Applying the OntoLex-lemon lexicography module to K Dictionaries’ multilingual data
In recent years, K Dictionaries (KD) has been working on representing its multilingual lexicographic resources in Linked Data (LD) format (Bizer et al. 2011), adhering to the RDF Ontolex-lemon model for lexical resources (cf. McCrae et al. 2017). The latest iteration, which began in 2019, follows two previous rounds, and focuses on adapting the newly added lexicog module, which addresses the need to preserve the original structure of a lexicographic dataset. In cooperation with Julia Bosque-Gil and Jorge Gracia from University of Zaragoza, the KD team has been involved in implementing lexicog in the Global series of multi-language, multi-layer resources (cf. Bosque-Gil et al. 2019). The contributions of this effort are twofold: primarily, offering the first use case of real-world lexicographic data represented entirely in LD format; secondly, addressing previously reported limitations of the Ontolex-lemon model and offering new solutions, allowing a more agnostic approach to a graph representation of lexicographic data.
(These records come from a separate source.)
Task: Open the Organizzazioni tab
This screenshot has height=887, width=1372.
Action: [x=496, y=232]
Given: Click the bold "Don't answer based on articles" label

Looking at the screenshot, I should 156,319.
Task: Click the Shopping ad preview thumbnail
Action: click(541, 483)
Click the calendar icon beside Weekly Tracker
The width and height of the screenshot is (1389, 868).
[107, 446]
The first two iterations of this data conversion were carried out under a strict principle of ‘round-tripping’, wherein every element in the original XML structure must be accounted for within the new corresponding RDF structure in terms of hierarchy and order, thus enabling one-to-one reconstruction of the lexicographic resource from RDF back to XML (Klimek and Brümmer 2015, Bosque-Gil et al. 2016). In addition to obtaining perfect matching back and forth between the two data forms, this principle served to assure perfect validation of the data conversion from either format to the other. However, this principle was abandoned in the latest iteration due to the understanding that each type of data format should be applied freely and fully in accordance with its own nature and not be restricted by characteristics of the other. In consequence, the alternative validation process provided in this iteration introduced a new incremental approach, which actually proved to be more efficient in validation and error catching. In section 2 we describe the revised pipeline which features the incremental approach. The modelling improvements that were performed as part of the new lexicog module adaptation are presented in section 3, and section 4 reports on the ensuing validation process, including queries and results, followed by a brief summary of the process in section 5.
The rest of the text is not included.